***** Given text *****

In Dark Souls 1, we receive the Moonlight Greatsword by cutting off Seath’s tail. This is likely a play on the Sword of Moonlight: King's Field Making Tool that FromSoft sold to the public for modding purposes. Hypothetically, Sword of Moonlight was also the name for their internal development software, and Seath would have likely played a major role in its coding. Hence, receiving the Sword of Moonlight from Seath.

This gets alluded to again in the phase transition cutscene of the Ludwig the Accursed fight in Bloodborne:

https://i.imgur.com/s1FO5zO.gifv

After the positively beastial first half of the fight, Ludwig regains a form of communicative sanity. This is one of the extremely rare examples of a Bloodborne fight becoming easier the further you go in the fight. This conveys the source of the beastial energy of the pair being gone, represented by phase 2 Ludwig no longer having a beast’s vulnerability to serrated weapons. This is also why Ludwig has two heads, with the non-speaking one lined with eyes, and the horse-head only gaining the ability to speak after the first phase.



In phase two, Ludwig is full of a sense of reverence toward the Sword of Moonlight he now possesses, the last remaining memory of his former companion.

quote:

Aah, you were at my side, all along.
My true mentor...
My guiding moonlight…

Executioner's Chariot, DS2 posted:

The chariot was created only to torment Undead, and it took the form of a horrendous mad steed, a window into the soul of its master. Little does he know that is not by his own will that he slays the Undead, but that of his horse.



Big Hat Logan, DS1 posted:

The tomes stored in these Archives are truly magnificent. A great pool of knowledge, the fruits of superior wisdom and an unquenchable desire for the truth. Some would say Seath had an unsound fixation... But his work is a beautiful, invaluable resource. All progress demands sacrifice. And I certainly bear no antipathy for that wonderful scaleless beast.

As I’ve mentioned, water is missing everywhere in these games, and one of the most prominent of these is Seath’s Crystal Cave in Dark Souls 1:



It’s most obviously a reference to Merlin’s Crystal Cave of Arthurian Myth. But more interestingly for us right now, the visuals of the area are based off of the Cave of the Crystals in Naica Mexico.



The Cave of the Crystals was, in a sense, uncovered twice. An upper level of the cave known as the Cave of Swords was discovered by miners in 1910. It features smaller crystals, speculated to be small either due to a state of relative immaturity or lack of heat and water. In 2000, miners uncovered the Giant Crystal Cave after draining water from the area during mining operations.

I believe that the Crystal Cave used to be flooded. Seath’s lack of scales isn’t a defect, even if some both in and out of universe would treat it as one. Lacking scales is the perfect adaptation for an aquatic dragon. We even are shown this alternative, still watery realm in Darkroot Basin, where we fight the Hydra and encounter Seath’s Crystal Golems on a slope similar to the one in the Duke’s Archives that leads to the crystal cave.

We find out in the Dark Souls 1 DLC that Darkroot Garden and its Basin were once known as the kingdom of Oolacile, lost to the abyss. The curiously obscure quest to enter the DLC begins here in the Basin, where we enter a cave behind the Hydra to rescue Dusk. Having done that, we can find a Crystal Golem in the Duke’s Archive with the Broken Pendant that allows us to be gripped into Oolacile.

***** Information shown *****

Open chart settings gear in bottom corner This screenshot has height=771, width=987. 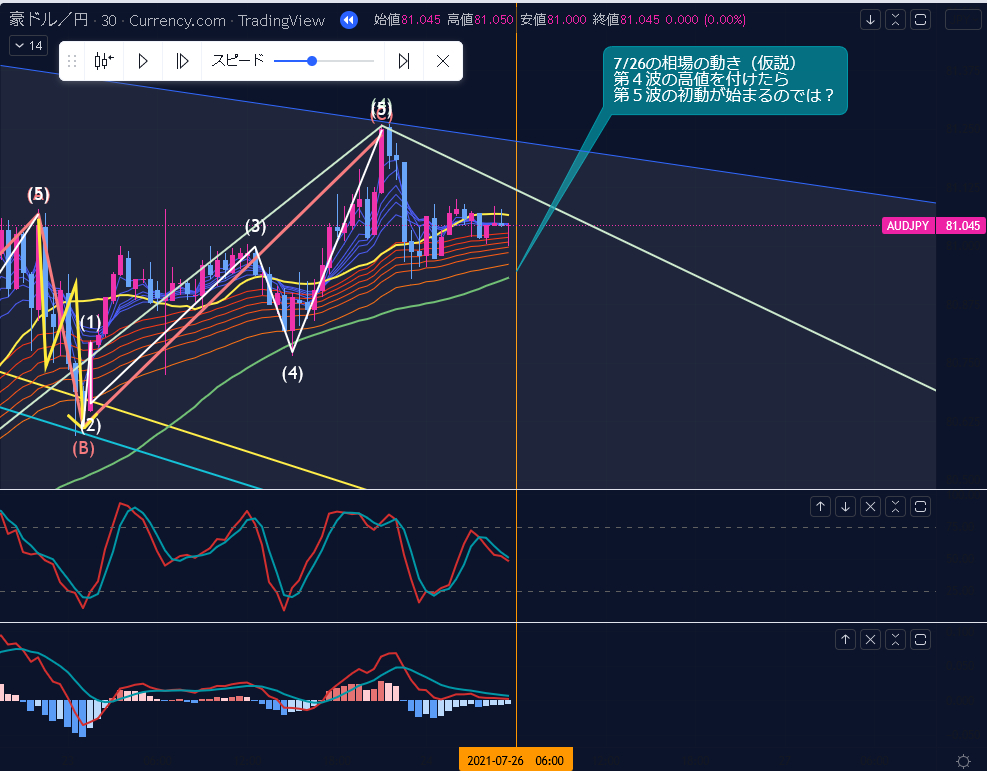[962, 761]
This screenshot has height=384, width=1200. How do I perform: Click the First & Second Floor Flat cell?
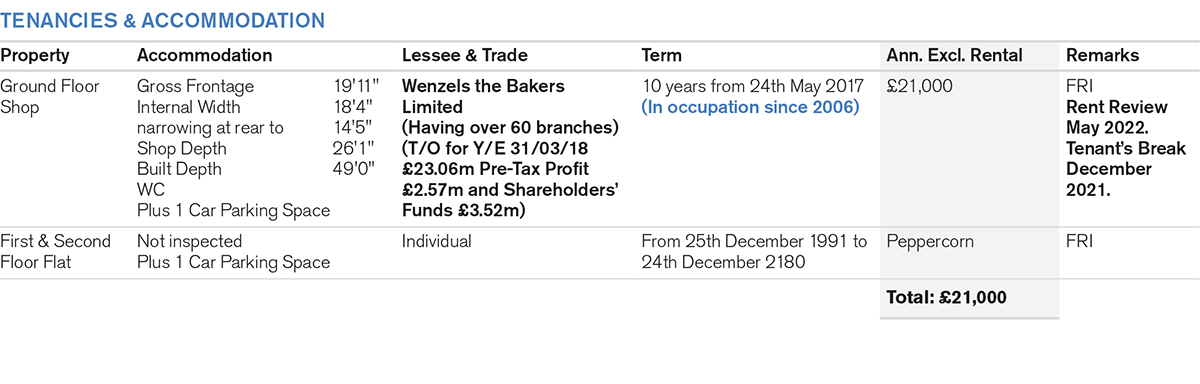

*****

Work instructions:
A - Reproduce verbatim the stretch of the FromSoftware lore text from "https://i.imgur.com/s1FO5zO.gifv" through "side, all along.".
B - According to the FromSoftware lore text, what did miners do that led them to uncover the Giant Crystal Cave in 2000?
C - Extend the FromSoftware lore text, picking up after its final sentence.
The lines above come from a source separate from the FromSoftware lore text.

Answers per task:
A -
https://i.imgur.com/s1FO5zO.gifv

After the positively beastial first half of the fight, Ludwig regains a form of communicative sanity. This is one of the extremely rare examples of a Bloodborne fight becoming easier the further you go in the fight. This conveys the source of the beastial energy of the pair being gone, represented by phase 2 Ludwig no longer having a beast’s vulnerability to serrated weapons. This is also why Ludwig has two heads, with the non-speaking one lined with eyes, and the horse-head only gaining the ability to speak after the first phase.



In phase two, Ludwig is full of a sense of reverence toward the Sword of Moonlight he now possesses, the last remaining memory of his former companion.

quote:

Aah, you were at my side, all along.

B - They drained water from the area during mining operations.

C -
The thing about all this is that Oolacile is almost certainly cut content. In the Game No Shokutaku Interview, Miyazaki describes Dusk prior to the release of the DLC:

quote:

There was a removed event in early development where you would get summoned to Dusk's world. Her story was that she came from Oolacile, so there was a quest to rescue her in that kingdom after being summoned. We scrapped that quickly, though, "there's no way we can do that!" I wanted to make the old forest bright, and restore the ruins and buildings. So there you would do some quests in Oolacile, getting summoned by Dusk. It's sad, because she's a character I liked so much, so I was thinking about events and quests related to her.

The scope of what’s described here, the idea of revitalizing a forest and restoring its ruins, is far too technologically intensive and deeply out of scope for it to have been a mere side quest removed from the Dark Souls we know. It represents a completely different direction for the game that was abandoned at some point. Almost certainly the point when the water gradually dried up, and the image of fire and kindling became more prominent. The ruins we find throughout Darkroot are leftover from the original prototype, preserved for posterity.

I suspect that Oolacile was Seath’s baby. Once it became apparent that the illness was terminal in a sooner rather than later way, well...the water stopped flowing and the image of fire and kindling became more prominent.

Dark Souls is in some way an incomplete game.



Dusk of Oolacile posted:

I still think on that creature from the Abyss that preyed on me.
My faculties were far from lucid, but I quite clearly sensed certain emotions.
A wrenching nostalgia, a lost joy, an object of obsession, and a sincere hope to reclaim it...
Could these thoughts belong to the beast from the Abyss?
But if that were true, then perhaps it is no beast after all?
Oh, please forgive my ramblings. It's just that, I wish to know the truth.
And no one, not even loving Elizabeth, will tell me.

In the Dark Souls opening, we see a shot of Seath’s bloody hand holding what we presume to be the scale of betrayed kin:

https://i.imgur.com/fIFFeuR.gifv

Forget about reading the myth literally a second. Suppose that Seath is so bloody in this scene because they have been peeling the scales off of themselves. How is the Scaleless one pulling off their own scales?

Because that’s not a scale; it’s petrification. The spread of the curse.

During the fight, Seath breathes a curse-inflicting mist on us. In the boss room are multiple petrified individuals, a fate the player will share if the curse build-up gets too great.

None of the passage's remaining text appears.